Some organisations might have all four, some a combination or just one. The PMO model is chosen to best fit the requirement each individual organisation needs. This brings me to three different interpretations of PMOs that I’ve come across in just the past month. All three of these PMOs have elements of the four models described and each example below shows just how bendy and flexible PMOs are when it comes to meeting individual business requirements.
The Consortium PMO
The Consortium PMO is a PMO structure set up to support a long-term public-funded programme which will take almost 30 years to deliver (submarine decommissioning).
The Consortium PMO consists of six organisations that are all working together, delivering against the contract, to meet the collective success criteria. In this type of PMO, there is a mix of ‘standard’ PMO services (reporting, communications, finance etc) with more specialised areas such as environmental, health and safety and quality. The remit for this PMO is to provide a focus for an integrated service that lasts decades.
The PMO is funded equally by all the organisations. The interesting aspect of this kind of PMO is the mix of organisations (imagine the cultural differences) and the question of, who is ultimately in charge?
an association, typically of several companies – noun: consortium
The Cost-Focused PMO
Organisations within the public sector are naturally more concerned with cost than revenue, and it stands to reason that the PMO in these kinds of environments shouldn’t think any differently to this. An interesting concept is the cost-conscious PMO; it is concerned with making sure it is valued by the organisation, that it delivers the services that it says it will deliver and knows exactly what its operating costs are to deliver such a service.
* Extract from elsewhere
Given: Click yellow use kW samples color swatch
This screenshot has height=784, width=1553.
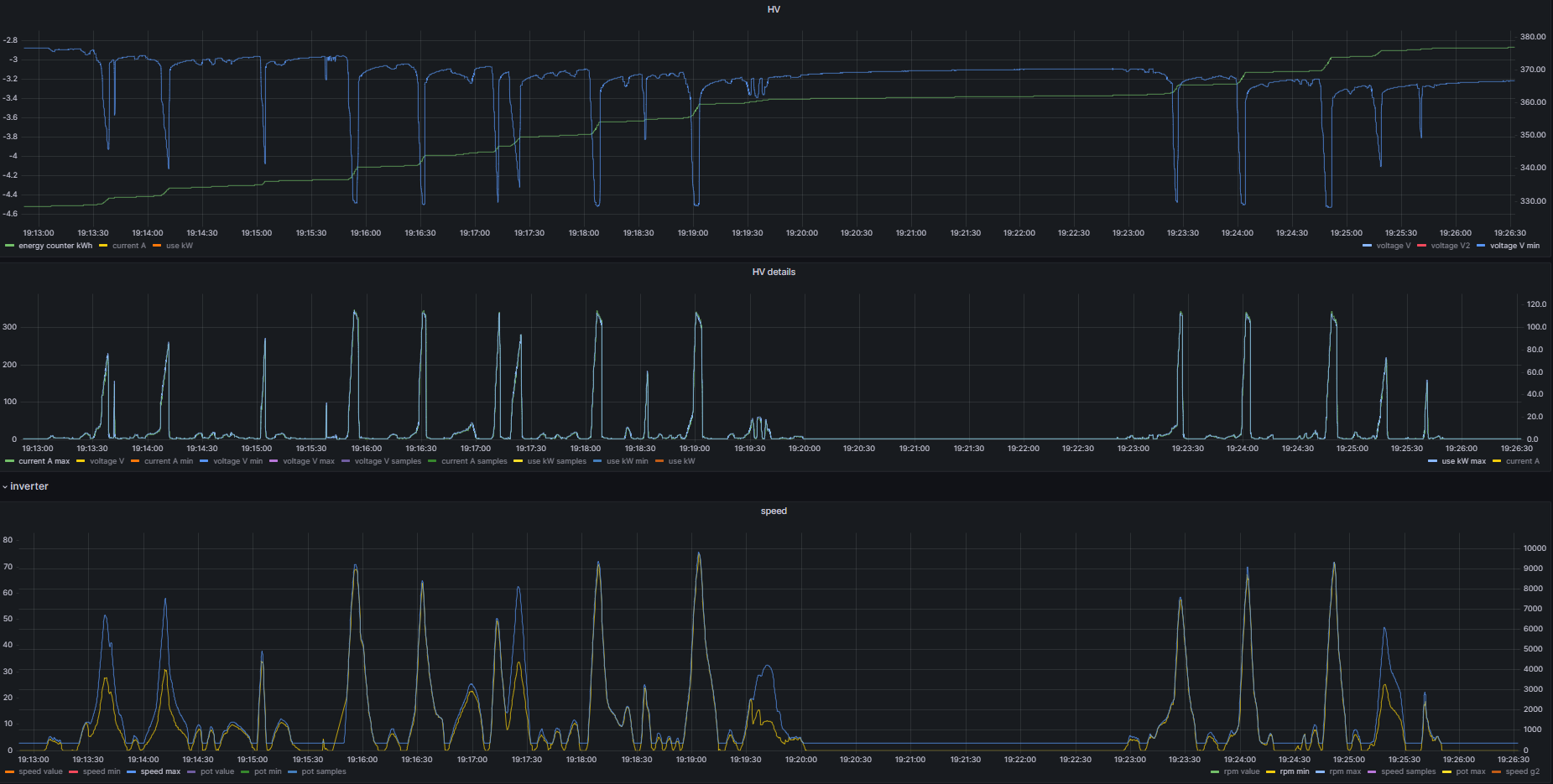Looking at the screenshot, I should pyautogui.click(x=519, y=462).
Understanding the operating costs of the PMO means there is a ‘price per report’ and there is an understanding of headcount costs per output over time (baselined documents, risk registers, project schedules etc). Taking the cost-focus further, the same analytics can be provided to the business – how much does it cost to produce a business case? How much will this programme of change ultimately cost us over its lifecycle?
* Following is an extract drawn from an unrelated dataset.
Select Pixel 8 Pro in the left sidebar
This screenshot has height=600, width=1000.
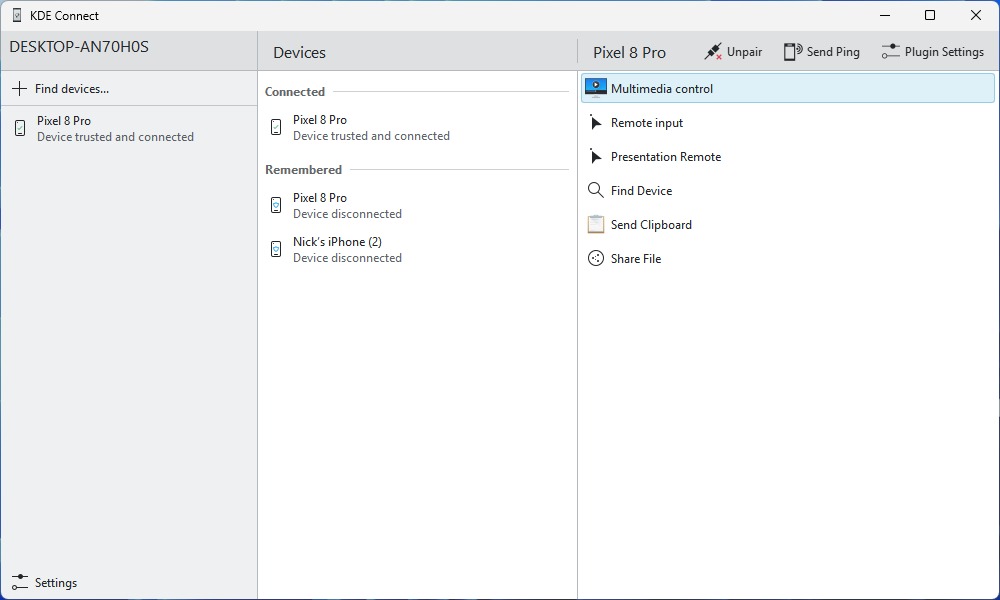[115, 128]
I like the focus that this could bring to the value of a PMO. If the numerous reports the PMO produce each month carries a cost price for each, imagine how quickly this will focus the mind when it transpires that there is a bill for over 100 reports a month? Just a handful seems a more attractive proposition!
The Follow-the-Sun PMO
With international organisations and the advances in communications and technologies, there really is no need to ever stop the project for something as inconvenient as sleep!
The 24 hour PMO in this example is split between the UK and Australia. This organisation has two PMOs – one in each country both working on the same programme. As one PMO works the UK working time, the other sleeps and vice versa. The overlap in working times between northern and southern hemispheres is perfect timing for the handover – a thirty-minute meeting conducted over web or video conferencing when needed. For this model to work, the PMOs have to be equally skilled. The systems they are using have to be reliable. Their communication skills and the ability to maintain records must be fantastic. And very occasionally it’s mandatory that they meet for drinks on the beach – Bondi or Brighton style!
PMOs in any organisation provide recognisable core service areas like risk management, reporting, governance and controls. What makes the PMO really interesting and challenging is when it moulds itself to the business it is in and with it comes the internal name. 247PMO anyone?